At a time when government of India is going all out to ensure digital enablement - connectivity becomes critical and whether it is business users or end customers - Wi-Fi is one technology that is gaining ground and importance when it comes to connectivity.

Keeping this thought in mind, O-Zone Networks is focusing towards taking Wi-Fi connectivity to the next level in India.

Sanjeev ‘Bobby’ Sarin, CEO & Founder O-Zone Networks speaks with Zia Askari from TelecomDrive.com about the way O-Zone is looking at increasing Wi-Fi envelope and why Wi-Fi is going to be even more important in the coming year.

What are the priorities that O-Zone has for India?

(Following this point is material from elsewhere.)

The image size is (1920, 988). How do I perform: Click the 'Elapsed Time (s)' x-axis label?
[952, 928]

Our priority is pretty straightforward. We believe that over the next decade there are going to be roughly 800 – 900 million people that are going to struggle to connect to the internet. Secondly the 3G Networks are getting congested, call drops are getting worse and that is mainly because of the technology and the congestion that is happening on the spectrum.

publive-image

The third point is that 4G is coming to market and operators are going to have issues for the next 2-3 years because there are not enough 4G devices in the market for the customers to connect directly to the 4G network. The way customers will connect to the network is via WiFi and then over to the 4G network.

And there is a fourth problem or gap in the market or opportunity for O-Zone, whichever way you want to look at it, is that there is very low penetration of internet in the market. It’s roughly about 8-10% compared to 50% in China and 95% in the US. So India has a long way to go.

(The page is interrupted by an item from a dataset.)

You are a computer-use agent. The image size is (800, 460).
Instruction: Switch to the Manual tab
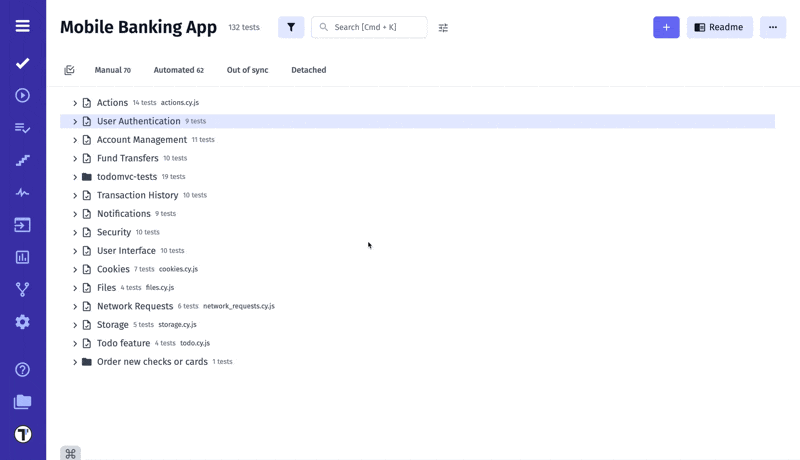112,71
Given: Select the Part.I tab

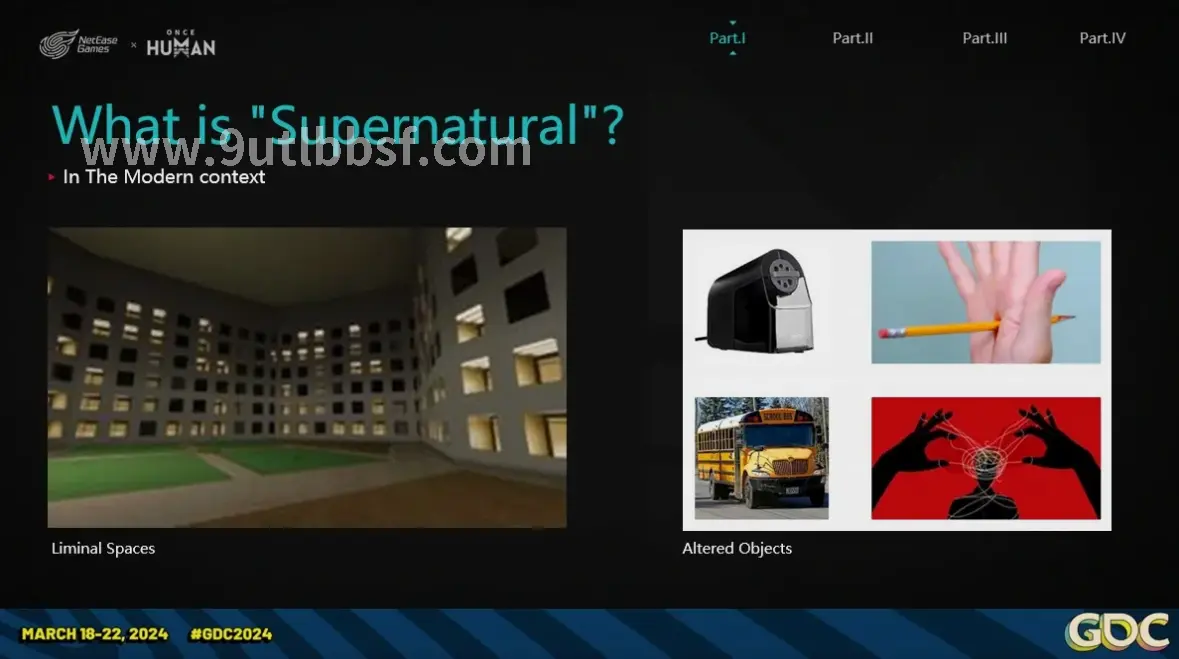Looking at the screenshot, I should [727, 39].
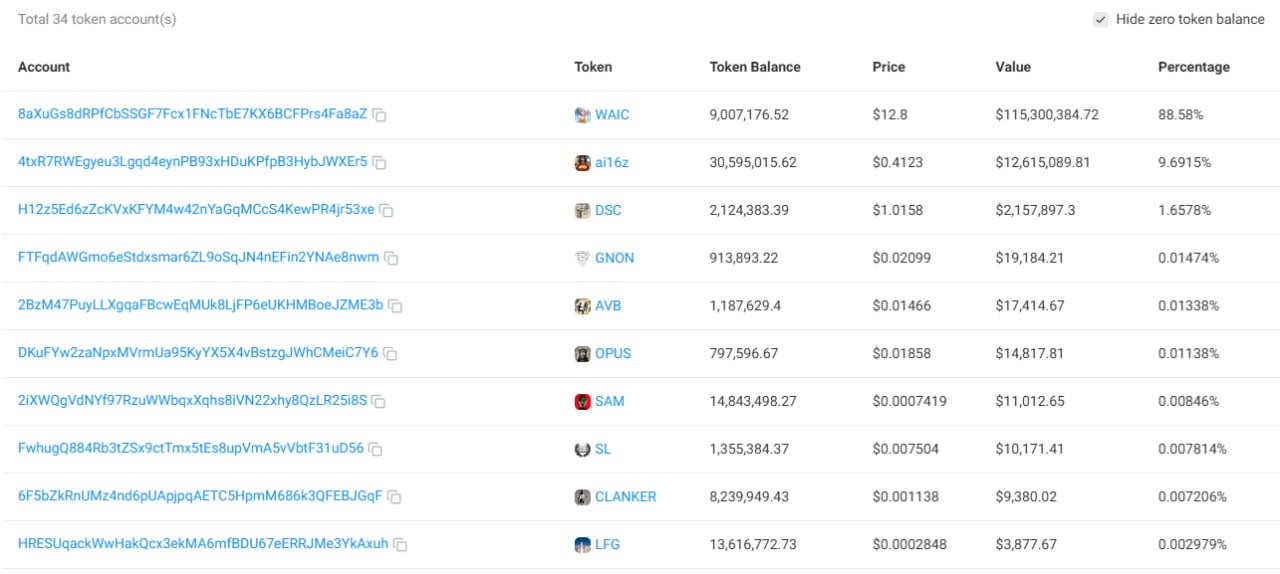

And the last point I’m going to make is that there is a huge infrastructure gap in the country. Digging roads is very expensive and the operators are not digging as much anymore as the return on investment takes a long time. That’s why wireless has leapfrogged fixed-line telephony in this country. That’s why there are billions SIMs in the market, close to a billion handsets in the market, close to 450 million smart phones in the market.

Coming back to the question – what’s our strategy?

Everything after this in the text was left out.